**TASK TO COMPLETE**:
Copy all the lines below without altering anything.

----------

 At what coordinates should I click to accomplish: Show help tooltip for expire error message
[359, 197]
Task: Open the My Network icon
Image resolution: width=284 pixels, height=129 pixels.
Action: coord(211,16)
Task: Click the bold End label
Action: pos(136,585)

----------

**EXERCISE RESULT**:
 At what coordinates should I click to accomplish: Show help tooltip for expire error message
[359, 197]
Task: Open the My Network icon
Image resolution: width=284 pixels, height=129 pixels.
Action: coord(211,16)
Task: Click the bold End label
Action: pos(136,585)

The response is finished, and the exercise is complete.